- Mexican theatrical release poster
- Directed by: Roberto Rodríguez Manuel San Fernando
- Written by: Charles Perrault (story) Sergio Magaña (screen story)
- Produced by: Roberto Rodríguez
- Starring: Santanón Humberto Dupeyrón
- Cinematography: Rosalío Solano
- Music by: Sergio Guerrero
- Production company: Películas Rodríguez S.A.
- Release date: 14 September 1961;
- Running time: 90 minutes
- Country: Mexico
- Language: Spanish

= Puss in Boots (1961 film) =

El gato con botas (English: Puss in Boots) is a 1961 Eastmancolor live-action Mexican fantasy film. Based on Charles Perrault's Puss in Boots, it was scripted, produced and directed by Roberto Rodriguez and Manuel San Fernando and starred Santanon in the title role.

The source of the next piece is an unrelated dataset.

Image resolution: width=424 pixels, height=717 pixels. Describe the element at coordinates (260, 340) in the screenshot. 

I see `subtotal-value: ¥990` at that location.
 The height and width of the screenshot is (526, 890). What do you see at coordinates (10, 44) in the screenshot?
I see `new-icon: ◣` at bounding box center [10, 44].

The film was made by Peliculas Rodriguez, S.A. at the Estudios Churubusco film studios.

==Plot==
A king is forced to give his daughter to an ogre, but a fairy gives a peasant boy a pair of boots. The boy puts them on his cat, which becomes human-sized and leads the boy to fight the ogre.

==Cast==
- Santanon as Puss
- Amando Gutierrez as The Ogre
- Rafael Munoz
- Humberto Dupeyron
- Rocio Rosales
- Antonio Raxel
- Luis Manuel Pelayo

==Production==
For his role as Puss, the star Santanon was covered entirely by a furred cat costume, which in turn was adorned with feathered hat, vest and pants, and a sword.

==Distribution==
In 1964, entrepreneur K. Gordon Murray acquired American rights to the film, edited it to 70 minutes, dubbed it, and released it nationwide as one in a series of fantasy films intended to be exhibited strictly as matinee films for children. Murray's advertising for these films came with strict instructions as to showtimes, additional programming, advertising displays, and other matters normally left to the discretion of theater managers.